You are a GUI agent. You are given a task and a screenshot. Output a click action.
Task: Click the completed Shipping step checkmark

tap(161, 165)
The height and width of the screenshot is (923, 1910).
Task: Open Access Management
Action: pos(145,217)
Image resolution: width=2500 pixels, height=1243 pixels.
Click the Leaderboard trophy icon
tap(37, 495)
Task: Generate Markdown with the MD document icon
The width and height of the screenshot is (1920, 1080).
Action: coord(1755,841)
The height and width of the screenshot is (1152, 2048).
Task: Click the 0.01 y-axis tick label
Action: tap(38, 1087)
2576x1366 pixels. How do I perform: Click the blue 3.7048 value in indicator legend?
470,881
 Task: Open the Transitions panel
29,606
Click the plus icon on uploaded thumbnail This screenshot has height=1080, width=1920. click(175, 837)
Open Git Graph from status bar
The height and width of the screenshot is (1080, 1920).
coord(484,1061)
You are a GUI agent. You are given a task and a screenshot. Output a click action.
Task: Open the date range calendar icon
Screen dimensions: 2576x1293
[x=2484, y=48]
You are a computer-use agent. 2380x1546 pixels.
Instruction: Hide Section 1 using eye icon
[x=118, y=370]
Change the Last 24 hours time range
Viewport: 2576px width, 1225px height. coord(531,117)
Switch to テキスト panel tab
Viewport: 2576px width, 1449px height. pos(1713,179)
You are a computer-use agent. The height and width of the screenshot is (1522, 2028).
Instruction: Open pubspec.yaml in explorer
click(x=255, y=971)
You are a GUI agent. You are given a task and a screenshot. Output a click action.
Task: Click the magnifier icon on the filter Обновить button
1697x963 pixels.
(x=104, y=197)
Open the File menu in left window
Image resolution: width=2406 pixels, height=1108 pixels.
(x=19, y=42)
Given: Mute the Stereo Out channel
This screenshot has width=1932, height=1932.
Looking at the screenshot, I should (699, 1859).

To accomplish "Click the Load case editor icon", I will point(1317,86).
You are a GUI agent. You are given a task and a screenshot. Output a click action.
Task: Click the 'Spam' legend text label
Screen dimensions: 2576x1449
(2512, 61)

★ ★ ★ ★ ★ ★ ★

» Work instruction:
Give every entry again in full, precisely as written above.

» Response to this exercise:
You are a GUI agent. You are given a task and a screenshot. Output a click action.
Task: Click the completed Shipping step checkmark

tap(161, 165)
The height and width of the screenshot is (923, 1910).
Task: Open Access Management
Action: pos(145,217)
Image resolution: width=2500 pixels, height=1243 pixels.
Click the Leaderboard trophy icon
tap(37, 495)
Task: Generate Markdown with the MD document icon
The width and height of the screenshot is (1920, 1080).
Action: coord(1755,841)
The height and width of the screenshot is (1152, 2048).
Task: Click the 0.01 y-axis tick label
Action: tap(38, 1087)
2576x1366 pixels. How do I perform: Click the blue 3.7048 value in indicator legend?
470,881
 Task: Open the Transitions panel
29,606
Click the plus icon on uploaded thumbnail This screenshot has height=1080, width=1920. click(175, 837)
Open Git Graph from status bar
The height and width of the screenshot is (1080, 1920).
coord(484,1061)
You are a GUI agent. You are given a task and a screenshot. Output a click action.
Task: Open the date range calendar icon
Screen dimensions: 2576x1293
[x=2484, y=48]
You are a computer-use agent. 2380x1546 pixels.
Instruction: Hide Section 1 using eye icon
[x=118, y=370]
Change the Last 24 hours time range
Viewport: 2576px width, 1225px height. coord(531,117)
Switch to テキスト panel tab
Viewport: 2576px width, 1449px height. pos(1713,179)
You are a computer-use agent. The height and width of the screenshot is (1522, 2028).
Instruction: Open pubspec.yaml in explorer
click(x=255, y=971)
You are a GUI agent. You are given a task and a screenshot. Output a click action.
Task: Click the magnifier icon on the filter Обновить button
1697x963 pixels.
(x=104, y=197)
Open the File menu in left window
Image resolution: width=2406 pixels, height=1108 pixels.
(x=19, y=42)
Given: Mute the Stereo Out channel
This screenshot has width=1932, height=1932.
Looking at the screenshot, I should (699, 1859).

To accomplish "Click the Load case editor icon", I will point(1317,86).
You are a GUI agent. You are given a task and a screenshot. Output a click action.
Task: Click the 'Spam' legend text label
Screen dimensions: 2576x1449
(2512, 61)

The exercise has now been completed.